The Uncomfortable Questions or Beating a Dead Horse

I’m not here to tell you that some of the quick acquisitions or bolt-on AI features are all bad. For small and even some medium-sized companies, they may be perfectly adequate and the right purchase in the same way going to a big box store is a reasonable decision to furnish a student dorm of first apartment. The cost is right relative to your needs. But when you’re looking to take on thousands or tens of thousands of inquiries daily, sometimes even within an hour or two, using the word “AI” on your website doesn’t cut it for table stakes. Consider

  • How many developers are dedicated for their AI solution?
  • How long has their solution existed?
  • How often do they ship new releases and how substantial are they?
  • How big is their support and CSM team for AI?
  • How many enterprise customers and case studies exist for their AI solution?
  • How have analysts ranked or reviewed their AI capabilities specifically.
  • Are they perhaps a Magic Quadrant Leader for CCaaS and not even on the map for AI?
  • How much flexibility do they offer to mix and match 3rd party services?
  • How many communication channels are supported and enterprise integrations?

The intent here is not to put anyone specific down, but to make clear, the devil is in the details when it comes to enterprise level AI solutions so when you’re an airline and need to handle say thousands of sessions a minute due to a snow storm, such as the one in Munich recently. As an example, Google Dialogflow can only handle 1200 requests per minute via chat whereas airlines will get several times that during a storm, strike or other major disruption.

At minimum viable product or even a basic option from a hyperscaler is probably not going to cut it. But again, this is why it pays to really understand your current and future requirements.

Finding the “Switzerland” of Solutions

As platforms such as CCaaS, CRMs, Digital Experience, Customer Engagement and others all scramble to offer AI solutions, the risk of market consolidation increases due to acquisitions, increased competition and a flood of funding.

Moreover, the same reasons also raise the risk of rapid changes meaning that many of the lesser established players, as well as specific technologies such as STT, TTS and even LLMs are changing so fast that within just several months, your previous best choice may quickly be overtaken. Hence, the importance of neutrality by design, a la Switzerland.

In order to mitigate the risks above, it is critical to look for vendors with open solution architectures and platform agnostic options. This is exactly the opposite of classic platform vendor lock-in.

Example features to consider are:

  • How many LLM integrations are available (both vendors and specific models from each)
  • Can you use your own LLM?
  • Can you switch NLU models or are you stuck with one?

How many STT and TTS options are available? Can you choose a different vendor for each?

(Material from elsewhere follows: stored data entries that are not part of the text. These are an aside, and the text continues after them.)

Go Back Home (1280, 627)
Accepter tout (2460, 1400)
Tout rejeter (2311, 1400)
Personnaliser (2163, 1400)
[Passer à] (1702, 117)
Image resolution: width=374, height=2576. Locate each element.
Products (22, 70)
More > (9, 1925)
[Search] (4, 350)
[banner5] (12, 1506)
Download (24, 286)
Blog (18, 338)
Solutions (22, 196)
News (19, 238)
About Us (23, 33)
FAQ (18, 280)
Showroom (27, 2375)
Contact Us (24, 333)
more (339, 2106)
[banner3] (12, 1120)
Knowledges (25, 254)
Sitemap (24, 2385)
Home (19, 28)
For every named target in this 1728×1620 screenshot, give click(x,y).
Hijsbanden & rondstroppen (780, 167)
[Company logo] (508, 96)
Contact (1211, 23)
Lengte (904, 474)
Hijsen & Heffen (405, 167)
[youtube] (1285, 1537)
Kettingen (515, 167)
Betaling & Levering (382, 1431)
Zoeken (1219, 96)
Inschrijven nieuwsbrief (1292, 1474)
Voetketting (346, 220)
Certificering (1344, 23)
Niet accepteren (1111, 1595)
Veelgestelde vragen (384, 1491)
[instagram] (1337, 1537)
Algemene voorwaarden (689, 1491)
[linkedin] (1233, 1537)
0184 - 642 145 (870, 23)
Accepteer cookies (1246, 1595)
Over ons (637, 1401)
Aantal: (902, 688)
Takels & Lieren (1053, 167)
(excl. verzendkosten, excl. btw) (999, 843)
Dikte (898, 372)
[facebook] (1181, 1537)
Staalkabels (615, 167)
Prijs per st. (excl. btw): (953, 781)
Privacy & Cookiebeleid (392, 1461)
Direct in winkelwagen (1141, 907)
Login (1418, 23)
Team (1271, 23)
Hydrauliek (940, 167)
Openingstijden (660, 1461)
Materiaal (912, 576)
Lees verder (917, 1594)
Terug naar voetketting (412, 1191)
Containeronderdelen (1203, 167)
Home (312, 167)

What about different ones for each language?

Many platforms do offer a marketplace with integrations for multiple CRMs for example, but we’re talking about the nuts and bolts of the technology here. The leading TTS vendor for English may be abysmal at Spanish and French for example. So what happens when you are forced to use a single vendor overall, and the same for every language? Tough luck everyone else?

Some of these features likely won’t concern you during implementation and initial rollout, but when that day does come, you don’t want to look around and find yourself in platform jail .

Summing Up

As with so many things in life, choose what’s right for you. The problem is often figuring out the difference between what people are trying to sell you and what they’re actually selling you. Don’t settle for “let’s just take our existing platform’s solution which they’ll throw in for cheap” but put out an RFP and don’t be afraid to ask some hard questions.

The answers, or lack thereof will be telling. Today’s AI can really work wonders for your contact center and it’s must-have infrastructure today. So, all the more reason to do it right the first time.